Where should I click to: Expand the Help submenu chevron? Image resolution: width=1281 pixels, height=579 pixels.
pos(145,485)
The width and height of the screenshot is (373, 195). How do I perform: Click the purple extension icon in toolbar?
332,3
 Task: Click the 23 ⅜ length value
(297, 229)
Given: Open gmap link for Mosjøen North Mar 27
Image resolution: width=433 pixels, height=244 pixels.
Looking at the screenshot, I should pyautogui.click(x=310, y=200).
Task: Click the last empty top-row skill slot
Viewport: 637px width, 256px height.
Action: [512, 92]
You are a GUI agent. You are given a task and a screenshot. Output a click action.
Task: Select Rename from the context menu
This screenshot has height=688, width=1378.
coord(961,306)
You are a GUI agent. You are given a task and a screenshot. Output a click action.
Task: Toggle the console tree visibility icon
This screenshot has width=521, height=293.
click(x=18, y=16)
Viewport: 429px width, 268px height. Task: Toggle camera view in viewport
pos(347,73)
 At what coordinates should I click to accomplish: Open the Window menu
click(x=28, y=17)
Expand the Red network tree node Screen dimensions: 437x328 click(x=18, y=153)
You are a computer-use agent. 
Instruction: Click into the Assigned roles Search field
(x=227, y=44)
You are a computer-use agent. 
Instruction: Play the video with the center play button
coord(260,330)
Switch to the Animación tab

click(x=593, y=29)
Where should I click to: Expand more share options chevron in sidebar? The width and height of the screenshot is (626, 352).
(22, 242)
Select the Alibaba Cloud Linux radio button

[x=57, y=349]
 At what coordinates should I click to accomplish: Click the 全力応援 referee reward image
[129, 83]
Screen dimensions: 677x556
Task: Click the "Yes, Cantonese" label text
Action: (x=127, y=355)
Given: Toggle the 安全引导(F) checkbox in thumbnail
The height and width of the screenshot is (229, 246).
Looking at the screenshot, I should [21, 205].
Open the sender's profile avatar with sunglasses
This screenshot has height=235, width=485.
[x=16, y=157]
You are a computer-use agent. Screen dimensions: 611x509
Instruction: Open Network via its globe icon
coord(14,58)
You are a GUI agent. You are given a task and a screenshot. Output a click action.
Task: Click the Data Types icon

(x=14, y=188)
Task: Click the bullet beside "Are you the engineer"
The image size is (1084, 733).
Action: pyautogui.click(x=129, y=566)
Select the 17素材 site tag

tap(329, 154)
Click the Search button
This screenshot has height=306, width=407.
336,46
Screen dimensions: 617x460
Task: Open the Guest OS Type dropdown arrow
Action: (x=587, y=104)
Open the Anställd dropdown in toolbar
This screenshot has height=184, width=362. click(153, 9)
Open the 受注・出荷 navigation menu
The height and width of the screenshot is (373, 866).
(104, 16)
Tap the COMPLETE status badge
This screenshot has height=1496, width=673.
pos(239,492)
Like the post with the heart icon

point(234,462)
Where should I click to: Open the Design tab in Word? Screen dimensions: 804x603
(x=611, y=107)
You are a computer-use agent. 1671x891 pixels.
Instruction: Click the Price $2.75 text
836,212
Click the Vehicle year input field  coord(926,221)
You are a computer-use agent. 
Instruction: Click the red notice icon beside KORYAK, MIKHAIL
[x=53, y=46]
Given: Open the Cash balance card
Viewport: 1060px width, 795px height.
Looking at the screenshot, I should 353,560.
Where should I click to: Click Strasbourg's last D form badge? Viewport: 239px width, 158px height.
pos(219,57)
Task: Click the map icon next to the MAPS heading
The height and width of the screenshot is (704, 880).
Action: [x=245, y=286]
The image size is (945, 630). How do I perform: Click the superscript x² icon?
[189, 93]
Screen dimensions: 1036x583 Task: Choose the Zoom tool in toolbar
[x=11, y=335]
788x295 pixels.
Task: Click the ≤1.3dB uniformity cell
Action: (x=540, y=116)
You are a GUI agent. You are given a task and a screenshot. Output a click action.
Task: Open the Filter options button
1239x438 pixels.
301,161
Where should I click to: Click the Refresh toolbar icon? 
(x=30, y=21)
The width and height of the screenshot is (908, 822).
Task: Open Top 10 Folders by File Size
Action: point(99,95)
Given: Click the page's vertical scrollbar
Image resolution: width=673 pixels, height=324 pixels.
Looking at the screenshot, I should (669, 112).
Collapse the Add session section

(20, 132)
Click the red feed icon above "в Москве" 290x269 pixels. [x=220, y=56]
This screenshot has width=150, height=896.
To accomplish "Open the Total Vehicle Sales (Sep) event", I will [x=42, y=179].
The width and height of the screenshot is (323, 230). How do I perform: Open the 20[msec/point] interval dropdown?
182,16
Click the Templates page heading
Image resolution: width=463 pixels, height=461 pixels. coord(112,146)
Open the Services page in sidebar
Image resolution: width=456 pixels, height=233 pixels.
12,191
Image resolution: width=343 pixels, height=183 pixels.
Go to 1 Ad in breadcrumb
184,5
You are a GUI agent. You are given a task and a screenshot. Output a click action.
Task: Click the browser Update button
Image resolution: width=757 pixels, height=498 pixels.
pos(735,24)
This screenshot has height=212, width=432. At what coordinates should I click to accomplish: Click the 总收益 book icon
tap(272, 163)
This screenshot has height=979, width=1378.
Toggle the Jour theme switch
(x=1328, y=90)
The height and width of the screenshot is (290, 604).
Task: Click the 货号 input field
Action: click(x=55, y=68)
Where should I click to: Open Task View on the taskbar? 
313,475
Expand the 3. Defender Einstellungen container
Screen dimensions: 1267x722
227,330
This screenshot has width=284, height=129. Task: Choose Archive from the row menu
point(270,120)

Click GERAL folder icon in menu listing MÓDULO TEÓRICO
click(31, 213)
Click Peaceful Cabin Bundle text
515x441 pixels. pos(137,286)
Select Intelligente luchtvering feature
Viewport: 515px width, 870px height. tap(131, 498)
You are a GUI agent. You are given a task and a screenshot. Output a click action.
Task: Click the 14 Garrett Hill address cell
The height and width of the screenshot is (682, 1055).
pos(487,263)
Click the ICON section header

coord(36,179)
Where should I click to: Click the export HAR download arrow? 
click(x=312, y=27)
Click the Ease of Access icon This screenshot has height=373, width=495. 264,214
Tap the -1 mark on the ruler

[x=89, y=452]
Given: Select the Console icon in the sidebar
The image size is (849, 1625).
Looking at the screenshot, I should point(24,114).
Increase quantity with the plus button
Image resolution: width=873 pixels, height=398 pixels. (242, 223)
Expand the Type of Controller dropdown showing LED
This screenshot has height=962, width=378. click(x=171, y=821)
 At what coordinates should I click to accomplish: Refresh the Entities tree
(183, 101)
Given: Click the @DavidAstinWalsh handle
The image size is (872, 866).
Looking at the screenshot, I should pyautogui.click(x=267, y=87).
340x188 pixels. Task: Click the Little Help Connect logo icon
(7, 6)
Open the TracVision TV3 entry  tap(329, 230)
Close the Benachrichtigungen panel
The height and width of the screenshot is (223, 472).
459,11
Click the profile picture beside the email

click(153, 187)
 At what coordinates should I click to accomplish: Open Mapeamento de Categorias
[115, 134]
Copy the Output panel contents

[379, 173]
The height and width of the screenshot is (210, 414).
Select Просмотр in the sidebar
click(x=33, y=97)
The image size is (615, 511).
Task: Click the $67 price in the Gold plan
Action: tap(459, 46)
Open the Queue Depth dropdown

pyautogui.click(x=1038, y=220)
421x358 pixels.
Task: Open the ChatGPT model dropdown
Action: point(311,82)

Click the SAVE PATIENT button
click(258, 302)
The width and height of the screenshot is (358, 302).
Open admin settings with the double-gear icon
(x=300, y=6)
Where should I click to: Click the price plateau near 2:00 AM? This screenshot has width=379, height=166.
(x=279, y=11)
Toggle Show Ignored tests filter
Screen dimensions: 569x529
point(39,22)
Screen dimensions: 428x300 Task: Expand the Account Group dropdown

● ● ● ●

:: What this task involves ::
The whole of the data is to be returned with every line intact.

:: Your response ::
Where should I click to: Expand the Help submenu chevron? Image resolution: width=1281 pixels, height=579 pixels.
pos(145,485)
The width and height of the screenshot is (373, 195). How do I perform: Click the purple extension icon in toolbar?
332,3
 Task: Click the 23 ⅜ length value
(297, 229)
Given: Open gmap link for Mosjøen North Mar 27
Image resolution: width=433 pixels, height=244 pixels.
Looking at the screenshot, I should pyautogui.click(x=310, y=200).
Task: Click the last empty top-row skill slot
Viewport: 637px width, 256px height.
Action: [512, 92]
You are a GUI agent. You are given a task and a screenshot. Output a click action.
Task: Select Rename from the context menu
This screenshot has height=688, width=1378.
coord(961,306)
You are a GUI agent. You are given a task and a screenshot. Output a click action.
Task: Toggle the console tree visibility icon
This screenshot has width=521, height=293.
click(x=18, y=16)
Viewport: 429px width, 268px height. Task: Toggle camera view in viewport
pos(347,73)
 At what coordinates should I click to accomplish: Open the Window menu
click(x=28, y=17)
Expand the Red network tree node Screen dimensions: 437x328 click(x=18, y=153)
You are a computer-use agent. 
Instruction: Click into the Assigned roles Search field
(x=227, y=44)
You are a computer-use agent. 
Instruction: Play the video with the center play button
coord(260,330)
Switch to the Animación tab

click(x=593, y=29)
Where should I click to: Expand more share options chevron in sidebar? The width and height of the screenshot is (626, 352).
(22, 242)
Select the Alibaba Cloud Linux radio button

[x=57, y=349]
 At what coordinates should I click to accomplish: Click the 全力応援 referee reward image
[129, 83]
Screen dimensions: 677x556
Task: Click the "Yes, Cantonese" label text
Action: (x=127, y=355)
Given: Toggle the 安全引导(F) checkbox in thumbnail
The height and width of the screenshot is (229, 246).
Looking at the screenshot, I should [21, 205].
Open the sender's profile avatar with sunglasses
This screenshot has height=235, width=485.
[x=16, y=157]
You are a computer-use agent. Screen dimensions: 611x509
Instruction: Open Network via its globe icon
coord(14,58)
You are a GUI agent. You are given a task and a screenshot. Output a click action.
Task: Click the Data Types icon

(x=14, y=188)
Task: Click the bullet beside "Are you the engineer"
The image size is (1084, 733).
Action: pyautogui.click(x=129, y=566)
Select the 17素材 site tag

tap(329, 154)
Click the Search button
This screenshot has height=306, width=407.
336,46
Screen dimensions: 617x460
Task: Open the Guest OS Type dropdown arrow
Action: (x=587, y=104)
Open the Anställd dropdown in toolbar
This screenshot has height=184, width=362. click(153, 9)
Open the 受注・出荷 navigation menu
The height and width of the screenshot is (373, 866).
(104, 16)
Tap the COMPLETE status badge
This screenshot has height=1496, width=673.
pos(239,492)
Like the post with the heart icon

point(234,462)
Where should I click to: Open the Design tab in Word? Screen dimensions: 804x603
(x=611, y=107)
You are a computer-use agent. 1671x891 pixels.
Instruction: Click the Price $2.75 text
836,212
Click the Vehicle year input field  coord(926,221)
You are a computer-use agent. 
Instruction: Click the red notice icon beside KORYAK, MIKHAIL
[x=53, y=46]
Given: Open the Cash balance card
Viewport: 1060px width, 795px height.
Looking at the screenshot, I should 353,560.
Where should I click to: Click Strasbourg's last D form badge? Viewport: 239px width, 158px height.
pos(219,57)
Task: Click the map icon next to the MAPS heading
The height and width of the screenshot is (704, 880).
Action: [x=245, y=286]
The image size is (945, 630). How do I perform: Click the superscript x² icon?
[189, 93]
Screen dimensions: 1036x583 Task: Choose the Zoom tool in toolbar
[x=11, y=335]
788x295 pixels.
Task: Click the ≤1.3dB uniformity cell
Action: (x=540, y=116)
You are a GUI agent. You are given a task and a screenshot. Output a click action.
Task: Open the Filter options button
1239x438 pixels.
301,161
Where should I click to: Click the Refresh toolbar icon? 
(x=30, y=21)
The width and height of the screenshot is (908, 822).
Task: Open Top 10 Folders by File Size
Action: point(99,95)
Given: Click the page's vertical scrollbar
Image resolution: width=673 pixels, height=324 pixels.
Looking at the screenshot, I should (669, 112).
Collapse the Add session section

(20, 132)
Click the red feed icon above "в Москве" 290x269 pixels. [x=220, y=56]
This screenshot has width=150, height=896.
To accomplish "Open the Total Vehicle Sales (Sep) event", I will [x=42, y=179].
The width and height of the screenshot is (323, 230). How do I perform: Open the 20[msec/point] interval dropdown?
182,16
Click the Templates page heading
Image resolution: width=463 pixels, height=461 pixels. coord(112,146)
Open the Services page in sidebar
Image resolution: width=456 pixels, height=233 pixels.
12,191
Image resolution: width=343 pixels, height=183 pixels.
Go to 1 Ad in breadcrumb
184,5
You are a GUI agent. You are given a task and a screenshot. Output a click action.
Task: Click the browser Update button
Image resolution: width=757 pixels, height=498 pixels.
pos(735,24)
This screenshot has height=212, width=432. At what coordinates should I click to accomplish: Click the 总收益 book icon
tap(272, 163)
This screenshot has height=979, width=1378.
Toggle the Jour theme switch
(x=1328, y=90)
The height and width of the screenshot is (290, 604).
Task: Click the 货号 input field
Action: click(x=55, y=68)
Where should I click to: Open Task View on the taskbar? 
313,475
Expand the 3. Defender Einstellungen container
Screen dimensions: 1267x722
227,330
This screenshot has width=284, height=129. Task: Choose Archive from the row menu
point(270,120)

Click GERAL folder icon in menu listing MÓDULO TEÓRICO
click(31, 213)
Click Peaceful Cabin Bundle text
515x441 pixels. pos(137,286)
Select Intelligente luchtvering feature
Viewport: 515px width, 870px height. tap(131, 498)
You are a GUI agent. You are given a task and a screenshot. Output a click action.
Task: Click the 14 Garrett Hill address cell
The height and width of the screenshot is (682, 1055).
pos(487,263)
Click the ICON section header

coord(36,179)
Where should I click to: Click the export HAR download arrow? 
click(x=312, y=27)
Click the Ease of Access icon This screenshot has height=373, width=495. 264,214
Tap the -1 mark on the ruler

[x=89, y=452]
Given: Select the Console icon in the sidebar
The image size is (849, 1625).
Looking at the screenshot, I should point(24,114).
Increase quantity with the plus button
Image resolution: width=873 pixels, height=398 pixels. (242, 223)
Expand the Type of Controller dropdown showing LED
This screenshot has height=962, width=378. click(x=171, y=821)
 At what coordinates should I click to accomplish: Refresh the Entities tree
(183, 101)
Given: Click the @DavidAstinWalsh handle
The image size is (872, 866).
Looking at the screenshot, I should pyautogui.click(x=267, y=87).
340x188 pixels. Task: Click the Little Help Connect logo icon
(7, 6)
Open the TracVision TV3 entry  tap(329, 230)
Close the Benachrichtigungen panel
The height and width of the screenshot is (223, 472).
459,11
Click the profile picture beside the email

click(153, 187)
 At what coordinates should I click to accomplish: Open Mapeamento de Categorias
[115, 134]
Copy the Output panel contents

[379, 173]
The height and width of the screenshot is (210, 414).
Select Просмотр in the sidebar
click(x=33, y=97)
The image size is (615, 511).
Task: Click the $67 price in the Gold plan
Action: tap(459, 46)
Open the Queue Depth dropdown

pyautogui.click(x=1038, y=220)
421x358 pixels.
Task: Open the ChatGPT model dropdown
Action: point(311,82)

Click the SAVE PATIENT button
click(258, 302)
The width and height of the screenshot is (358, 302).
Open admin settings with the double-gear icon
(x=300, y=6)
Where should I click to: Click the price plateau near 2:00 AM? This screenshot has width=379, height=166.
(x=279, y=11)
Toggle Show Ignored tests filter
Screen dimensions: 569x529
point(39,22)
Screen dimensions: 428x300 Task: Expand the Account Group dropdown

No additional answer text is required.